The retailer on Wednesday warned that gross margin for fiscal 2016 is expected to be flat, compared with previous guidance for growth between 0 and 50 basis points, reflecting its “strengthened promotional stance” in “tactical response to more challenging trading conditions.”
“The UK trading environment has been weaker since the New Year, particularly in clothing, and our strategy to increase the mix of non?clothing sales has supported our performance against this background, with health and beauty sales in particular continuing to show good growth,” Debenhams said in a statement. “Having tightened our initial buy, we are also taking action to manage seasonal stocks, particularly in womenswear, including selected promotional activity. As a result, we expect to end the year in a clean seasonal stock position, in line with our plan.”
In the third quarter ended June 11, like-for-like sales slipped 0.2%, while online sales saw growth of 7 percent. Within its international division, the retailer said the overall performance was mixed, and noted that its Irish business should complete examinership (a process that allows a company to restructure with the approval of the court) by the end of the year.
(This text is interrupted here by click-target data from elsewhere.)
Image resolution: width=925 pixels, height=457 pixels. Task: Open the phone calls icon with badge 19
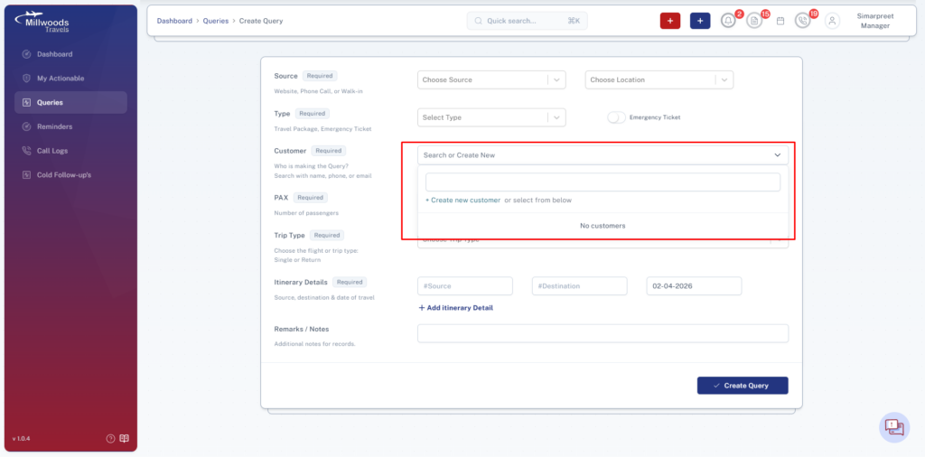(803, 21)
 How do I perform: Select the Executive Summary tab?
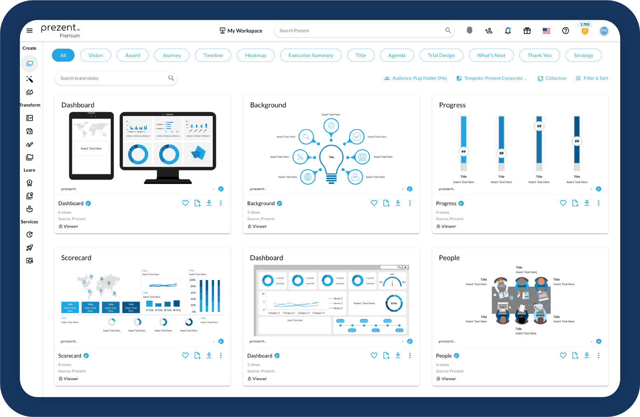[311, 55]
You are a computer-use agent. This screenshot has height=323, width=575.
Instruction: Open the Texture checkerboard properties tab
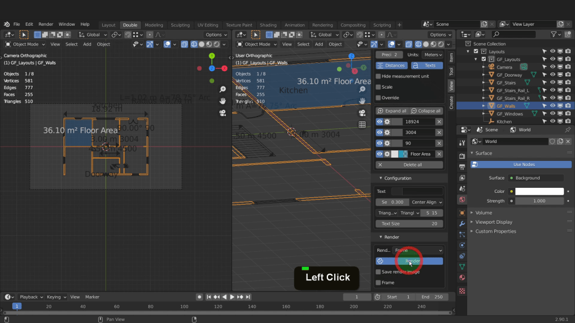tap(462, 290)
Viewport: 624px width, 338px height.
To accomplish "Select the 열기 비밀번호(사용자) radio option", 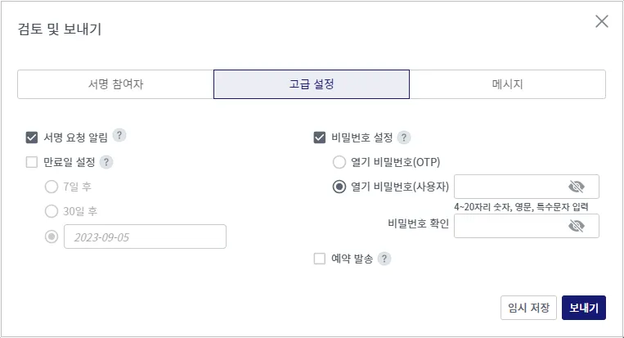I will (339, 187).
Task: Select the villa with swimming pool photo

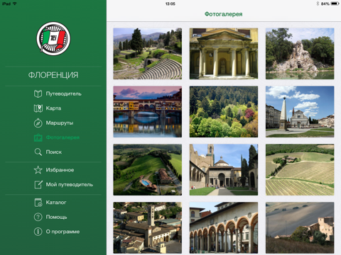Action: (148, 170)
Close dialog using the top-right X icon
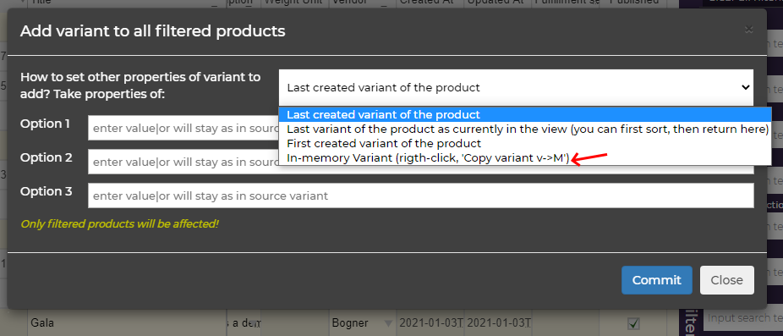The image size is (783, 336). click(748, 30)
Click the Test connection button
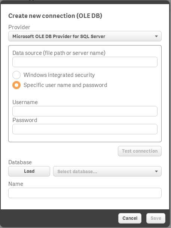 coord(140,151)
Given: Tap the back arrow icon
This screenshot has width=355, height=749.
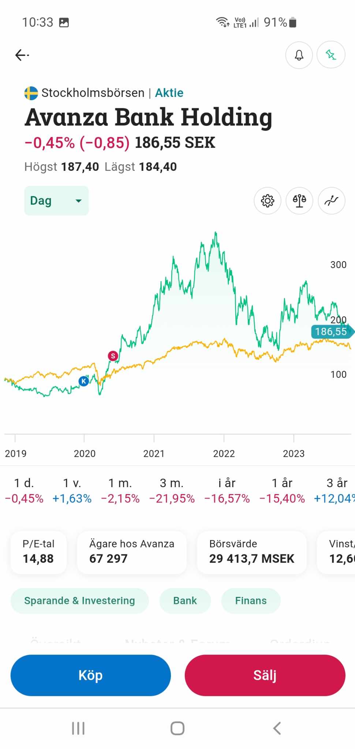Looking at the screenshot, I should tap(22, 55).
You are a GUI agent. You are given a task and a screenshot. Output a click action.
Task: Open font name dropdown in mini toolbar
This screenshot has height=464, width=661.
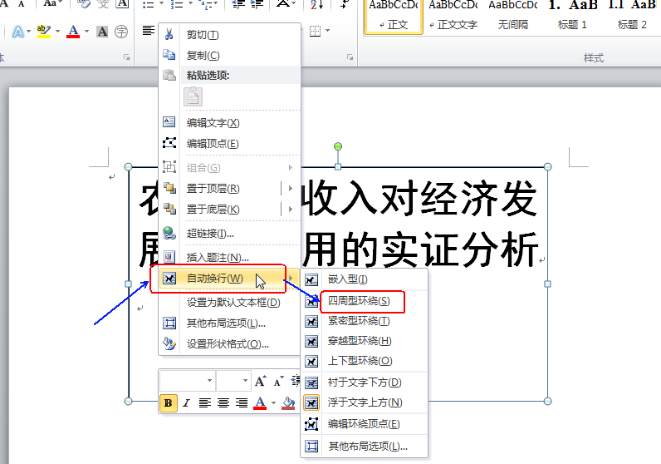pos(208,382)
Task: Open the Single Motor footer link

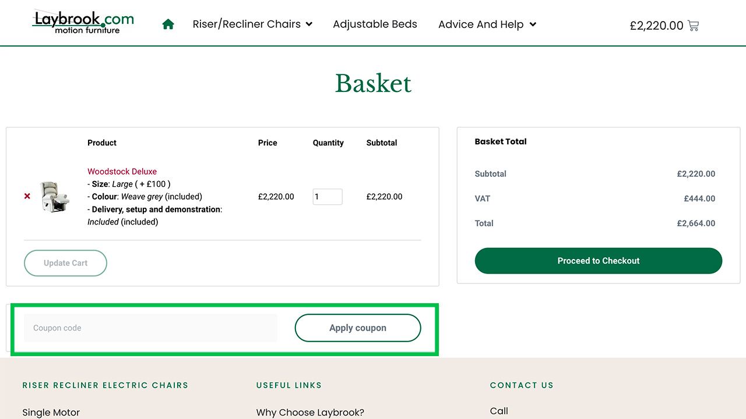Action: pyautogui.click(x=51, y=412)
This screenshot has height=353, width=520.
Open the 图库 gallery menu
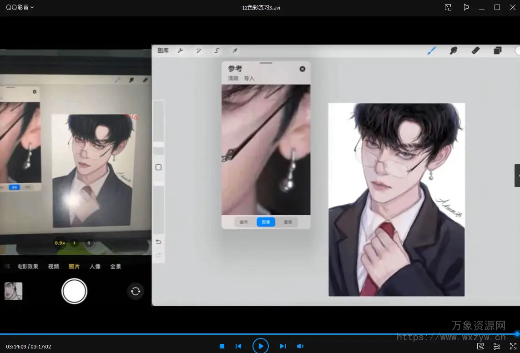pyautogui.click(x=163, y=50)
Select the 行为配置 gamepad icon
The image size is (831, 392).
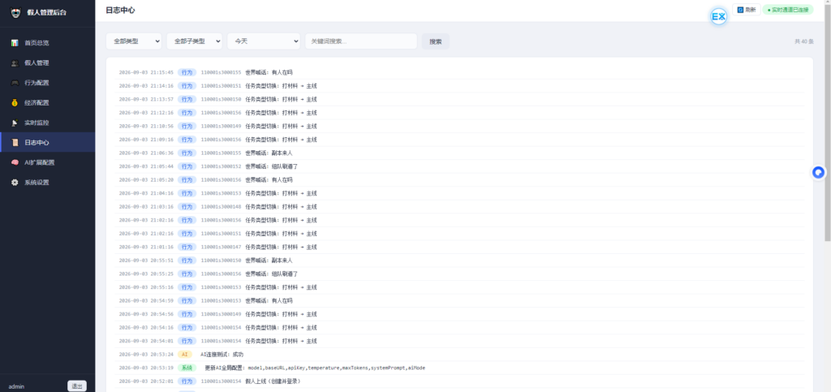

Looking ahead, Debenhams intends to keep costs tight, manage margins and drive cash generation.
“Our strategy remains unchanged, with further progress in driving our non?clothing mix, continuing to improve service for multi?channel customers, and offering a wider choice of products and services in under-optimized space,” Michael Sharp, the outgoing chief executive officer, said.
Debenhams said it has plans in place to fill 75 percent of an identified one million square feet across its fleet with 18 concessions for Danish menswear brand Jack & Jones and 15 for Claire’s Accessories. The retailer will also increase casual dining options so that 40 percent of its stores will offer food by Christmas 2016.
The retailer currently trades out of more than 250 stores across 27 countries.